[Stored entries]

------------------------------------------------------------

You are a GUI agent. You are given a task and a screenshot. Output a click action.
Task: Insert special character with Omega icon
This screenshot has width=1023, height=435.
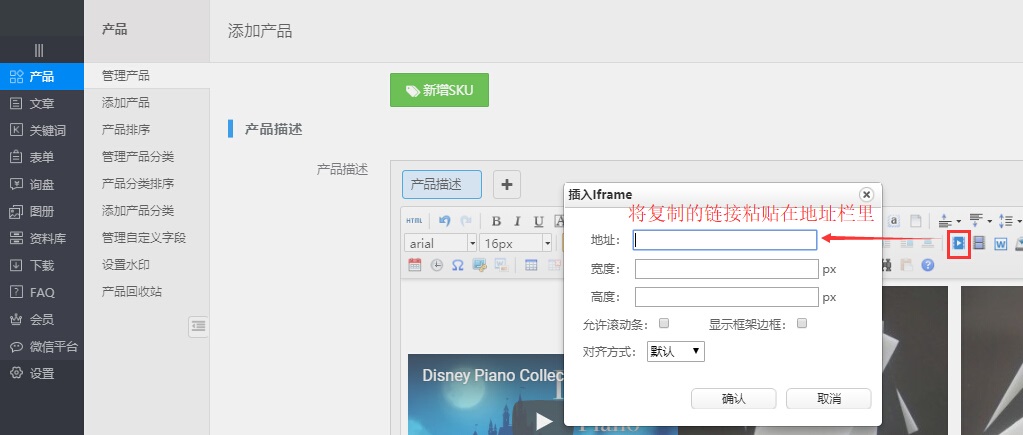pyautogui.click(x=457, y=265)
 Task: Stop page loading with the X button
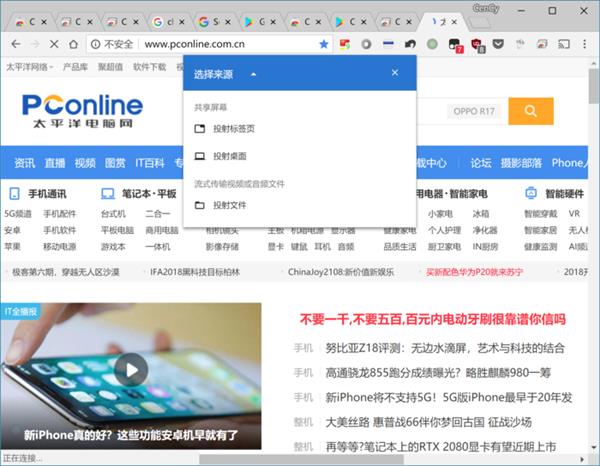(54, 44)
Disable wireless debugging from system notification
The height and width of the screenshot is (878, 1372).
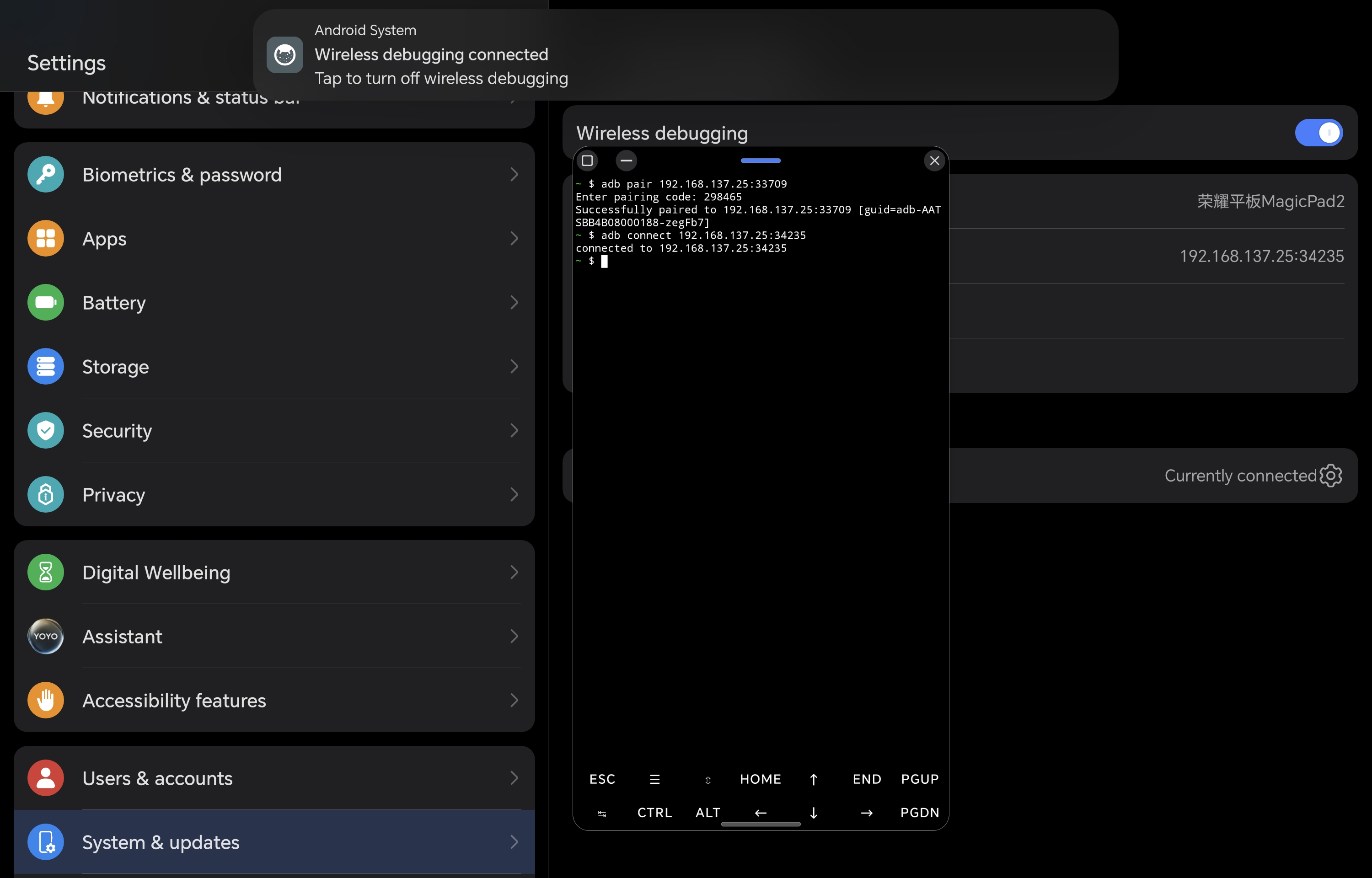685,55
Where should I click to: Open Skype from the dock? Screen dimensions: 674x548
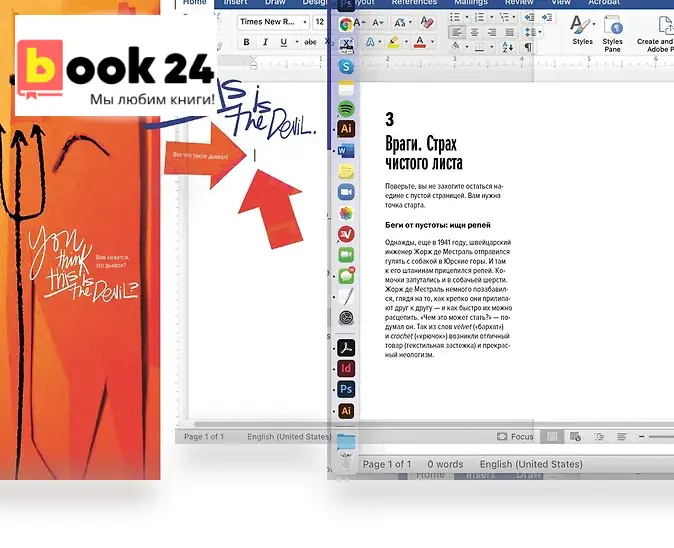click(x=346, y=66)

------------------------------------------------------------

[Task prompt] Give back exactly the lines running from the one that contains "The height and" to the end of the records, including both of those lines and excluding every picture.

[Answer section]
The height and width of the screenshot is (878, 1372).
685,55
Where should I click to: Open Skype from the dock? Screen dimensions: 674x548
click(x=346, y=66)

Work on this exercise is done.